Task brief ▸ Copy out the material below with "plus button" switched to "plus icon" and nothing else changed. Leave the pictures out.

[Entries for locating words and elements]
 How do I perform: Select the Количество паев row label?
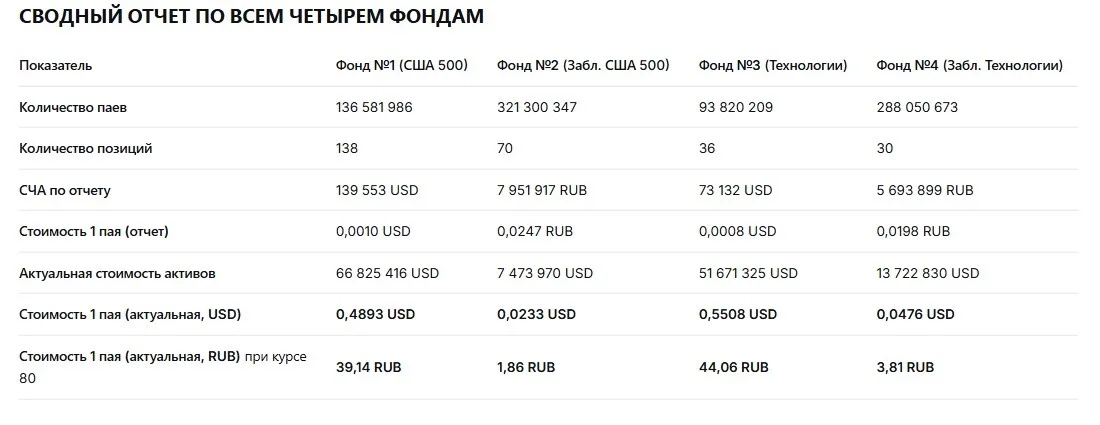pyautogui.click(x=73, y=107)

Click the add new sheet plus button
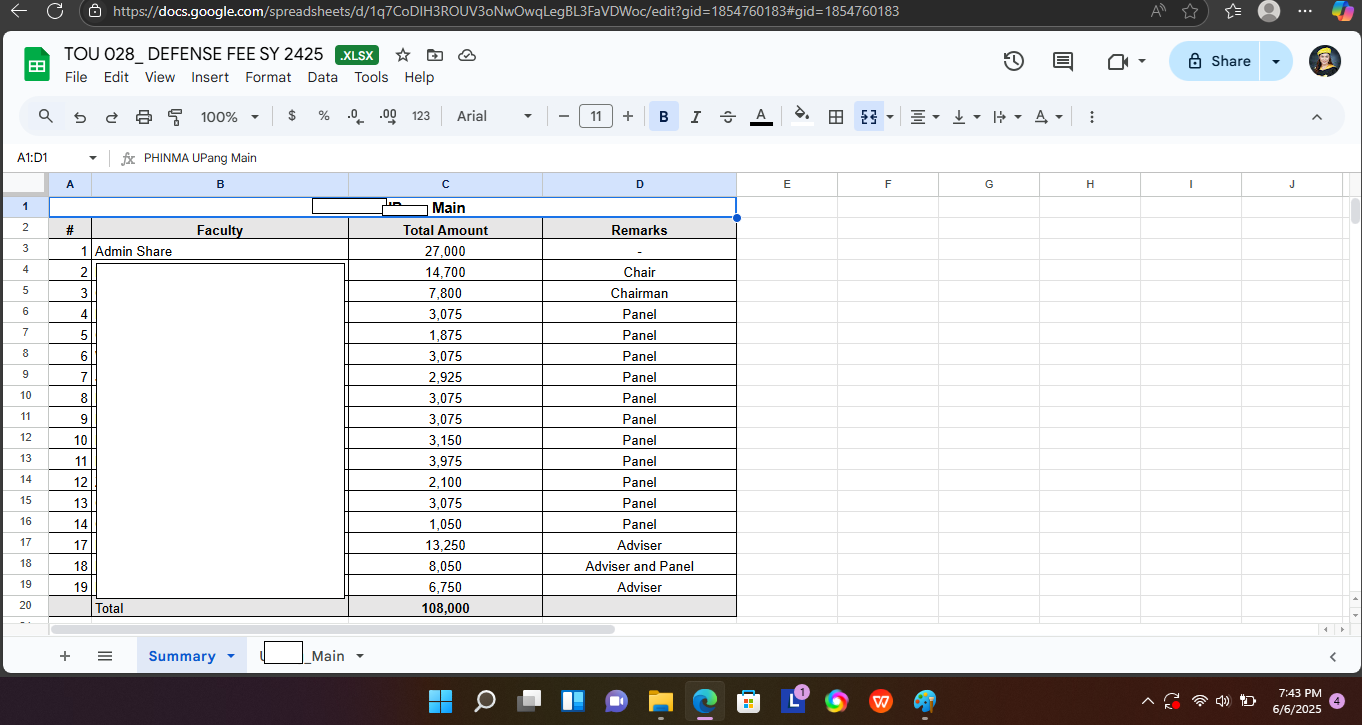[65, 656]
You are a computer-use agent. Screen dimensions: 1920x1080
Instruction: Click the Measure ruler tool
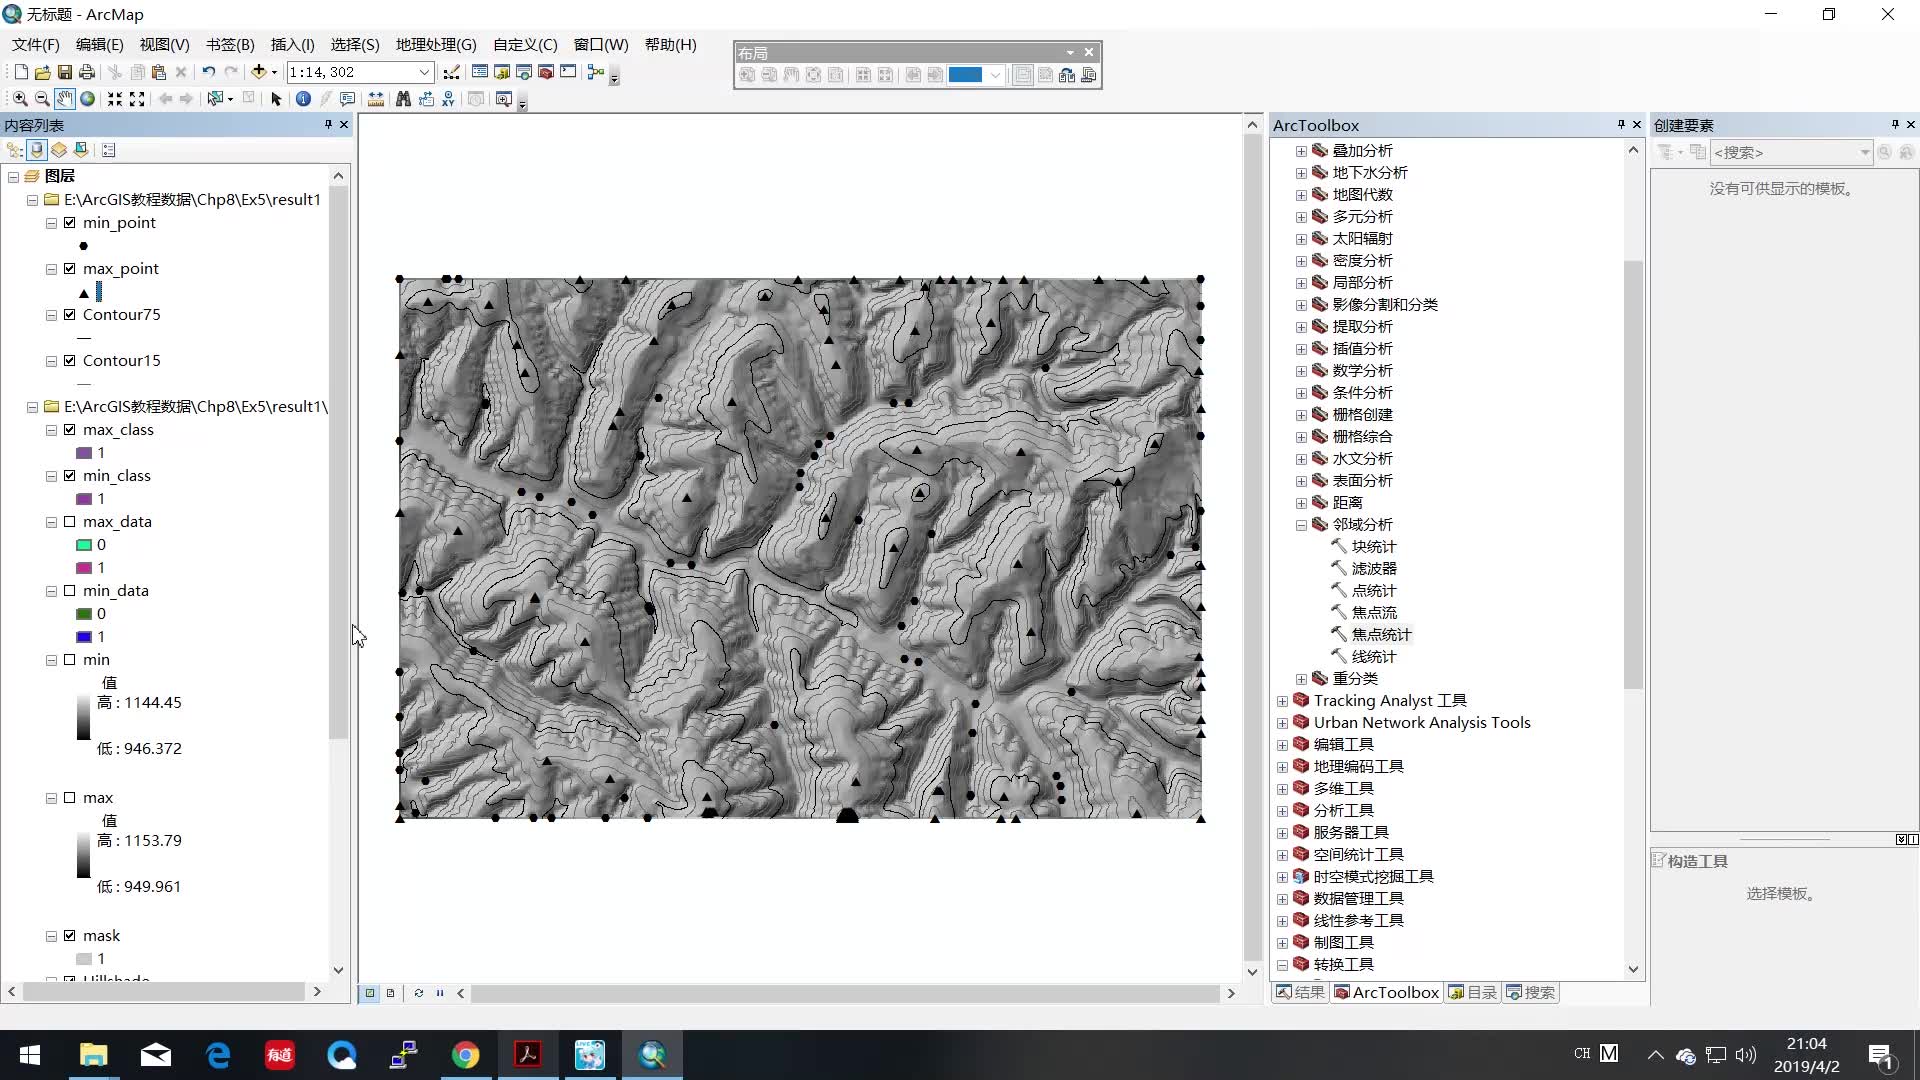pos(376,99)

Answer to the task ▸
 How do I perform: Select the Количество паев row label?
pyautogui.click(x=73, y=107)

Click the add new sheet plus icon
[65, 656]
You are a computer-use agent. Screen dimensions: 1920x1080
Instruction: Click the Measure ruler tool
pos(376,99)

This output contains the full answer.